TEWAS: Enam orang Laskar Front Pembeli Islam (PFI) yang dilaporkan tewas dan saat ini disemayamkan di RS Polri Kramat Jati. PS/NET
POSKOTASUMATERA.COM-JAKARTA-Komisioner Pemantauan dan Penyelidikan Komnas HAM Choirul Anam mengatakan lembaganya sedang mendalami informasi tentang penembakan yang dilakukan polisi hingga mengakibatkan enam pendukung pemimpin FPI Rizieq Shihab meninggal dunia.
Pendalaman dilakukan oleh tim yang
dibuat oleh Komnas HAM. Anam berharap semua pihak terkait, termasuk kepolisian
mau bekerja sama dan terbuka untuk memperkuat pengungkapan fakta tersebut. "Tim sedang mendalami informasi dan mengumpulkan
fakta-fakta dari pihak langsung.

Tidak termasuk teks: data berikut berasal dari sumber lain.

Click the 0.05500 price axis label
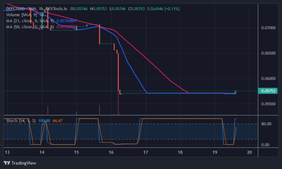 [x=268, y=104]
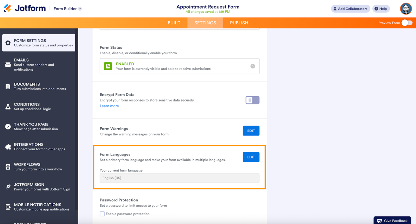Go to Conditions for conditional logic

click(x=38, y=107)
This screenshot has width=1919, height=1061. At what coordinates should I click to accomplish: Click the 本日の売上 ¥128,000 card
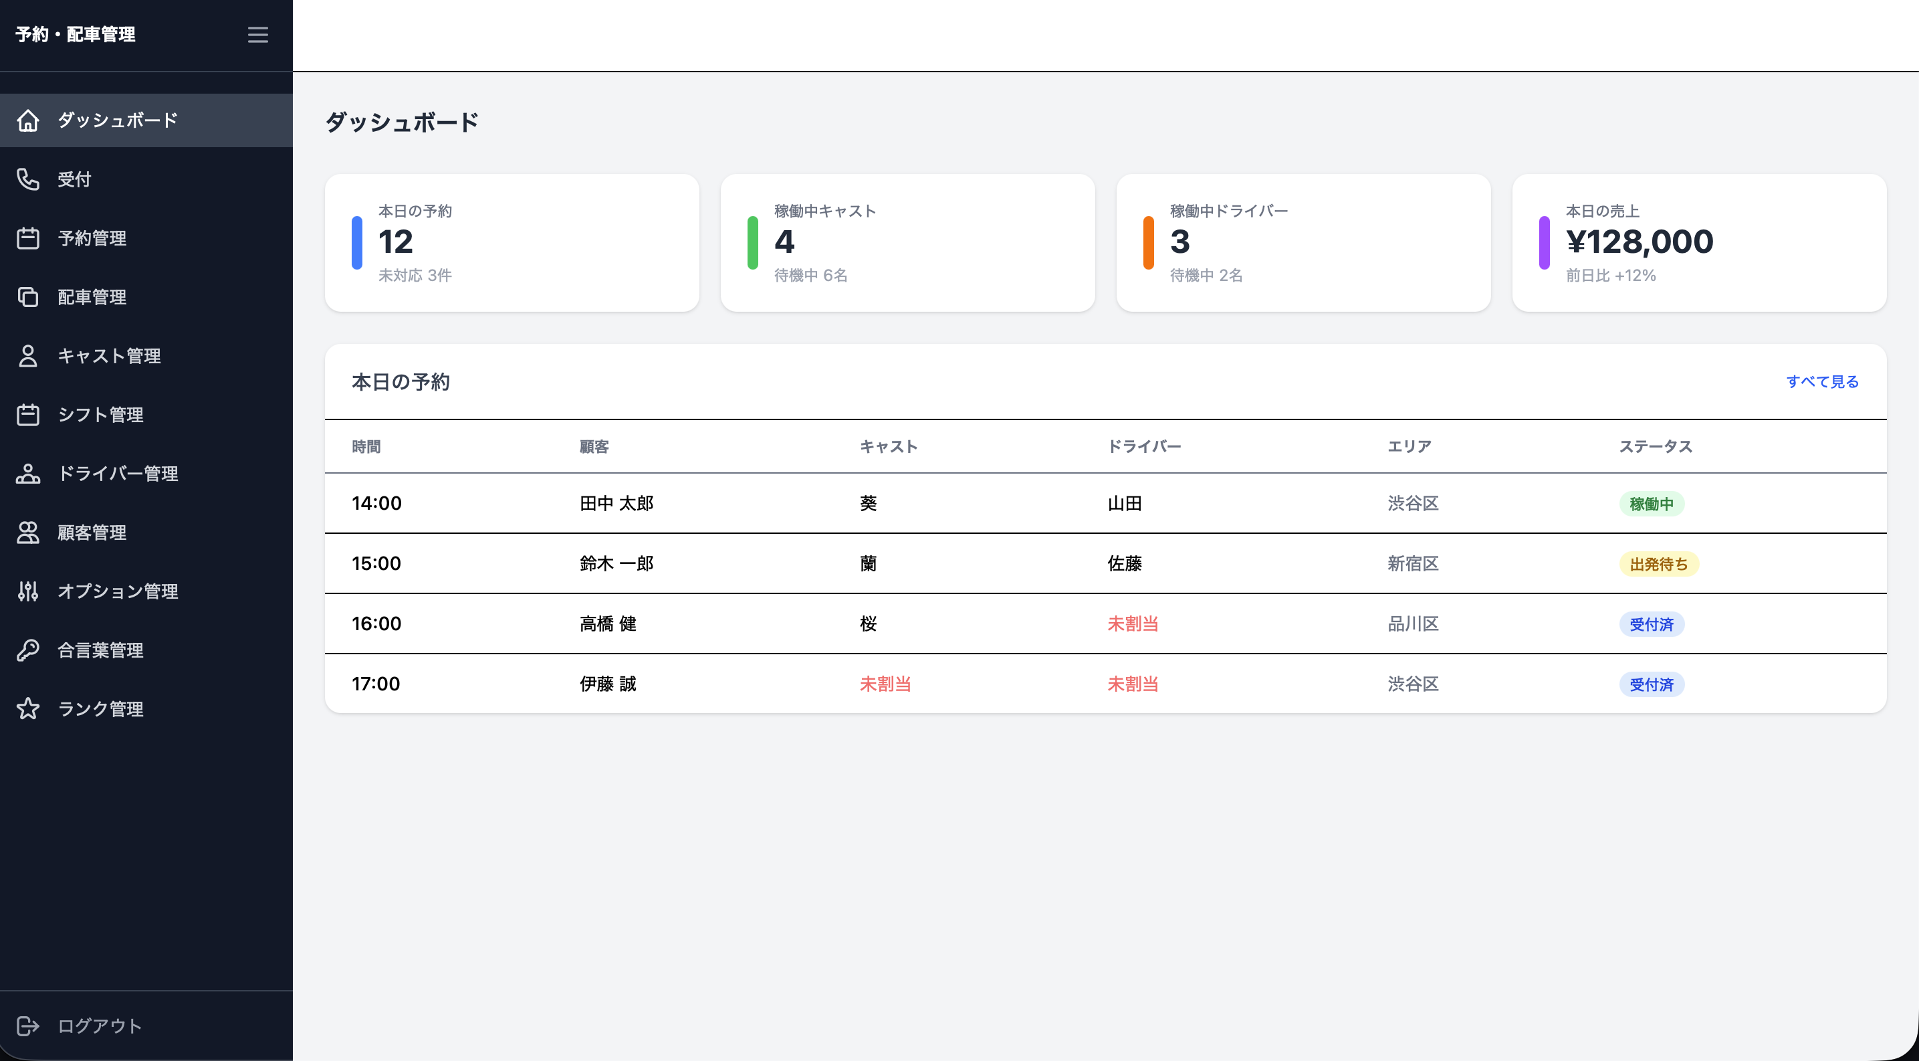point(1699,243)
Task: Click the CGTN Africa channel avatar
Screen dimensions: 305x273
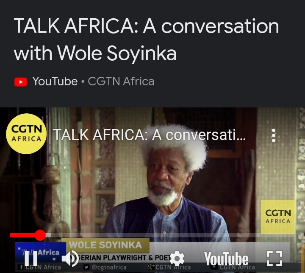Action: [x=26, y=134]
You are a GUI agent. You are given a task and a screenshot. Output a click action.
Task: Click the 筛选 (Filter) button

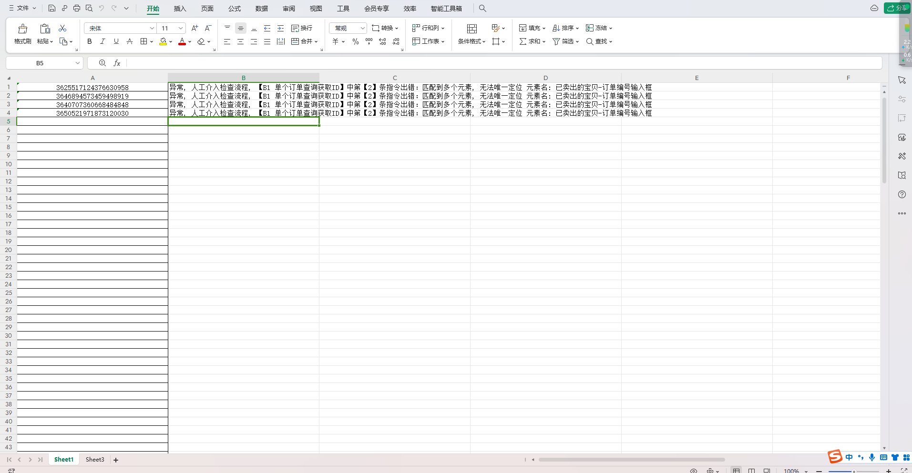pyautogui.click(x=565, y=42)
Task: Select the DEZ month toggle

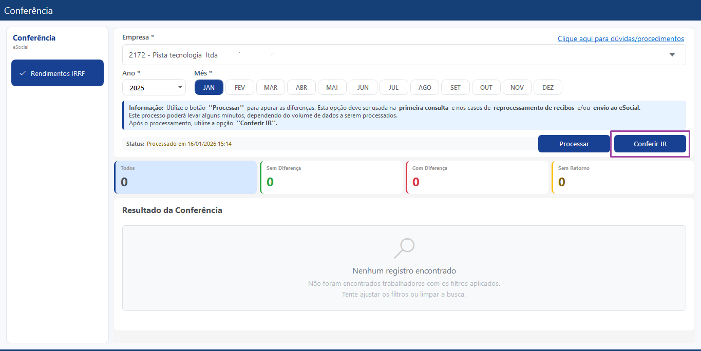Action: pos(548,87)
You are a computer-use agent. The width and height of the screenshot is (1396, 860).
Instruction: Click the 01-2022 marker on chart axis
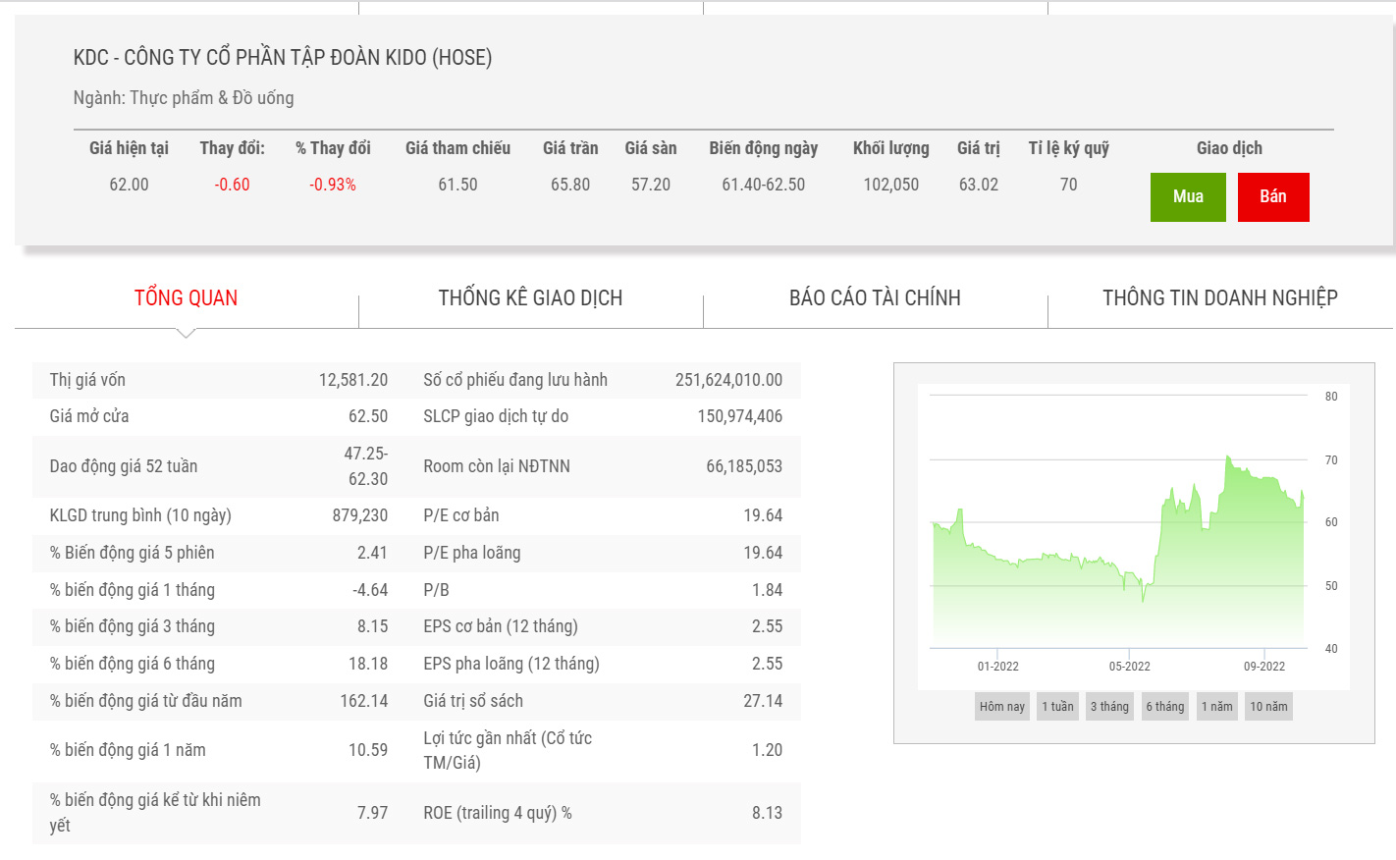pyautogui.click(x=997, y=667)
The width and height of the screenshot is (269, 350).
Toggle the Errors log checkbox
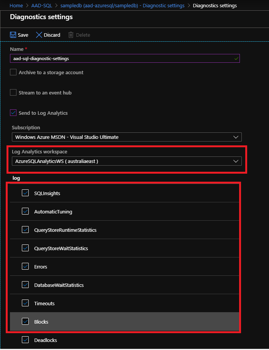(x=25, y=266)
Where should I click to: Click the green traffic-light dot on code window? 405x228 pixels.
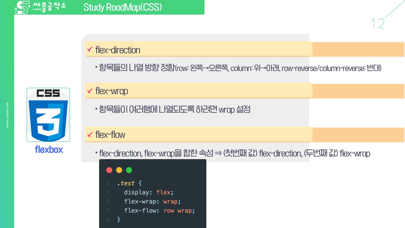[x=129, y=170]
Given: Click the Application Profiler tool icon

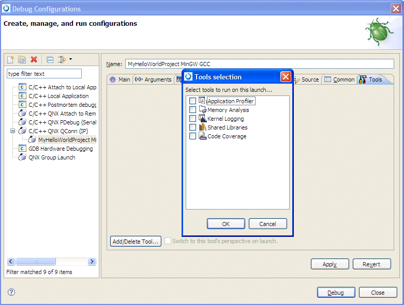Looking at the screenshot, I should coord(202,101).
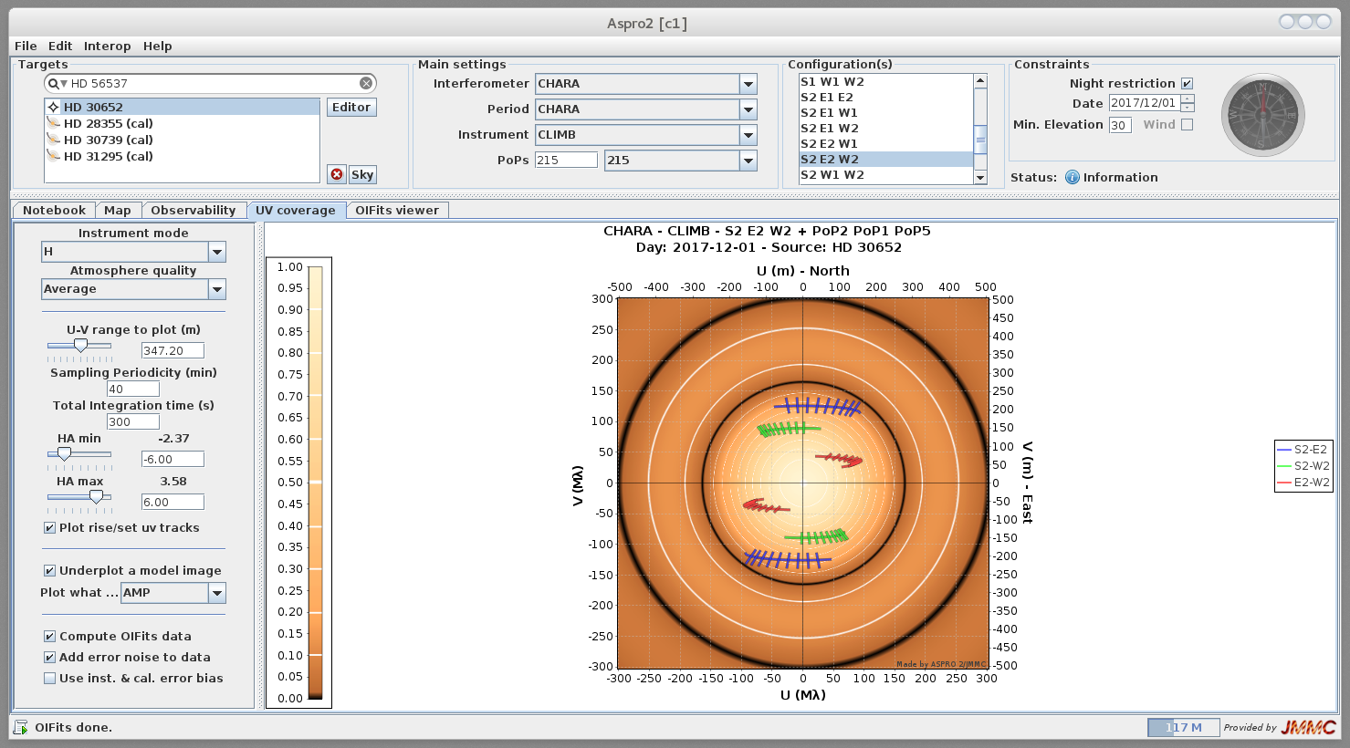This screenshot has width=1350, height=748.
Task: Switch to the Observability tab
Action: (193, 210)
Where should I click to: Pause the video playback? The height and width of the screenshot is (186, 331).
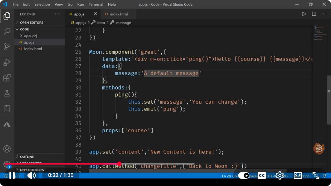[12, 175]

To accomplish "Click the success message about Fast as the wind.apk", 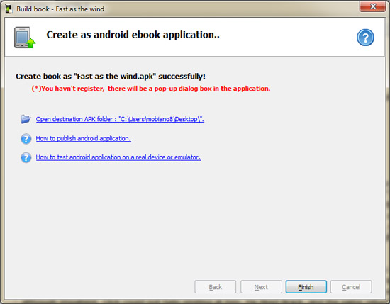I will [111, 76].
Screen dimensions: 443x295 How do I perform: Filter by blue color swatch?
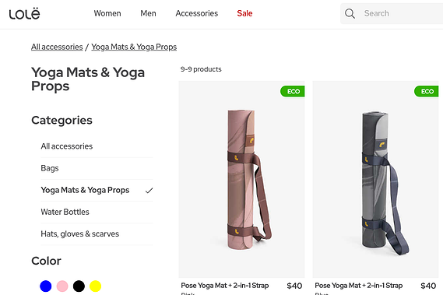(46, 286)
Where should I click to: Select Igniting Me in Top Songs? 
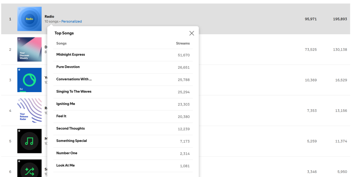click(x=66, y=104)
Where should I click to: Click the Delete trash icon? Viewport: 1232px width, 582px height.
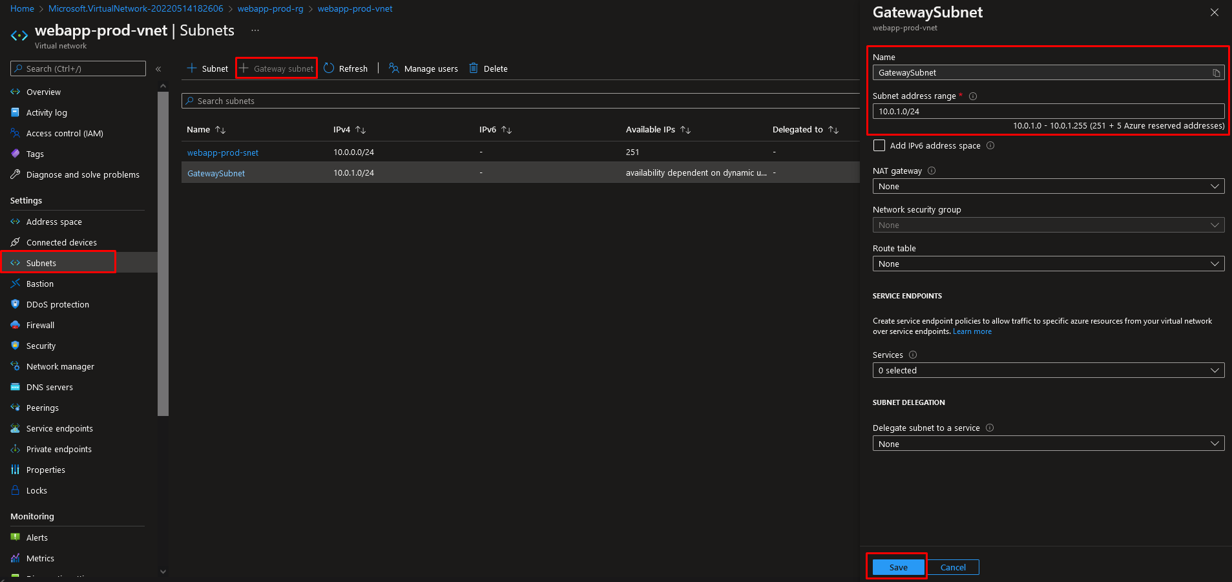pos(474,68)
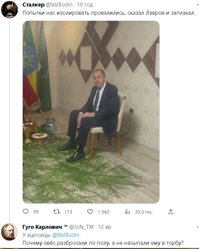Click the 99 replies count
199x249 pixels.
[36, 212]
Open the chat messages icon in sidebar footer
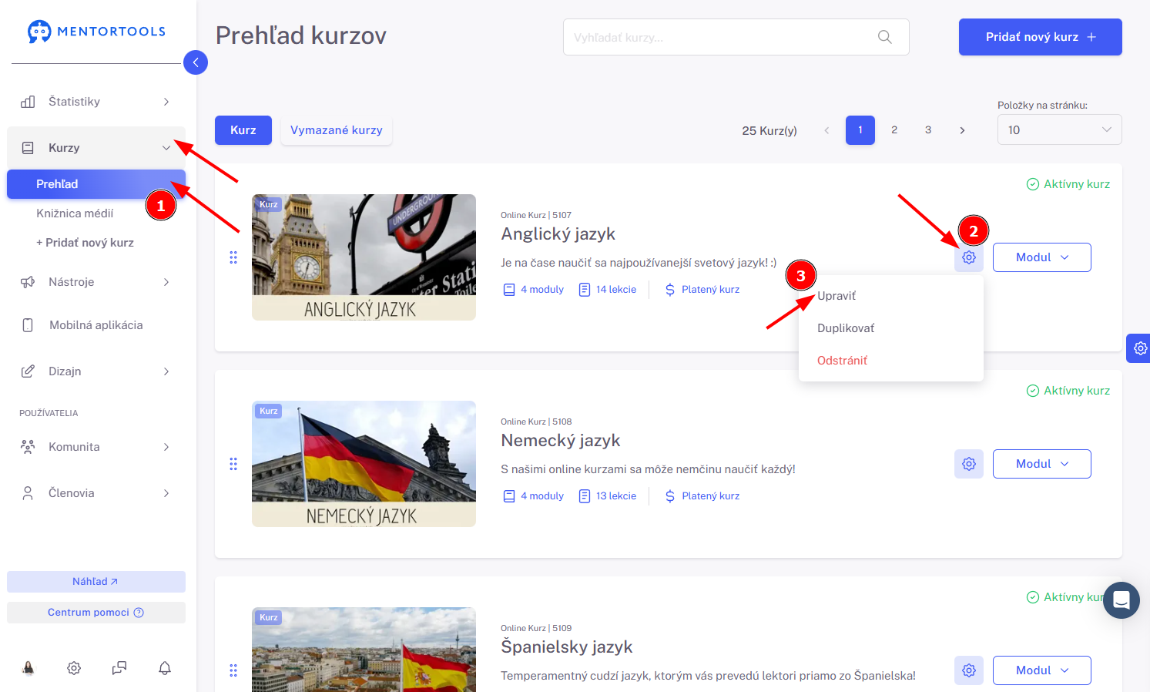 click(x=119, y=668)
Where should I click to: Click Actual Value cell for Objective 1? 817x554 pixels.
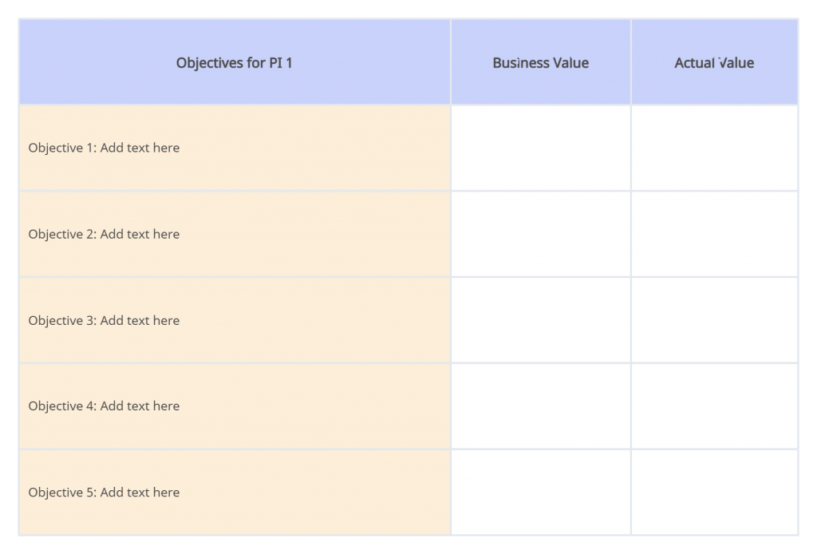(x=714, y=148)
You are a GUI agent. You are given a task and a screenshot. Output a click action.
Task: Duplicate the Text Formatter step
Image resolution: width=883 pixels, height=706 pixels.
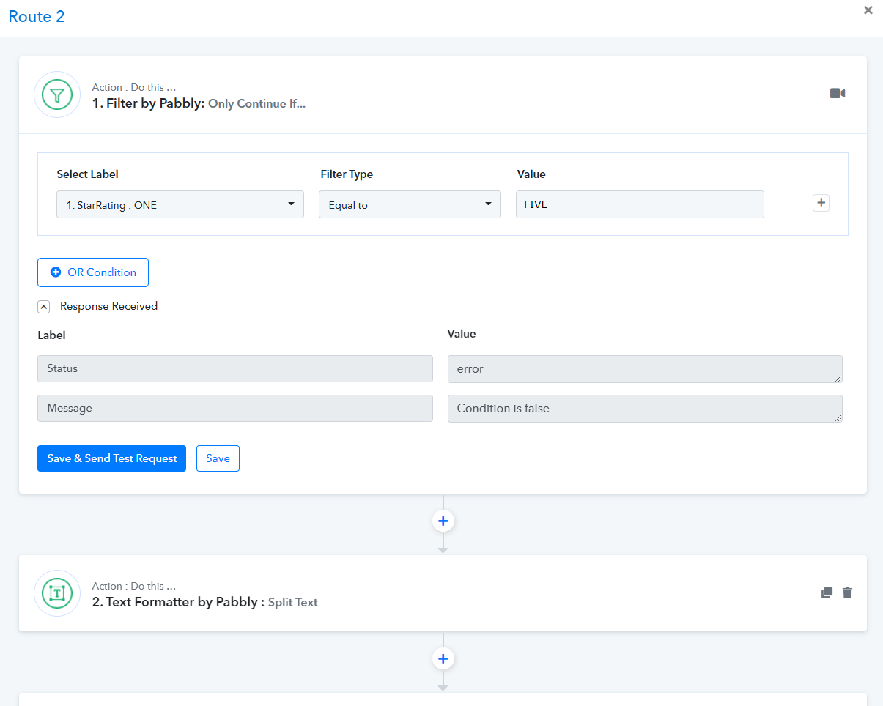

Termasuk menggali keterangan dari FPI secara
langsung yang saat ini sedang berlangsung," jelas Choirul Anam, Senin
(7/12).
Desakan keterbukaan peristiwa penembakan yang
dilakukan polisi juga disampaikan Direktur Eksekutif Amnesty International
Indonesia Usman Hamid. Usman menilai ini penting untuk membuka penyebab
terjadinya penembakan terhadap enam pendukung Rizieq.
"Dan
jika polisi terlibat dalam insiden itu menyimpangi protokol penggunaan kekuatan
atau senjata api. Maka itu harus diungkap secara terbuka dan tentu saja
diajukan ke pengadilan," jelas Usman, Senin (7/12) malam.
Usman menambahkan polisi juga harus menjelaskan
apakah petugas sudah menjelaskan dirinya secara gamblang sebagai petugas.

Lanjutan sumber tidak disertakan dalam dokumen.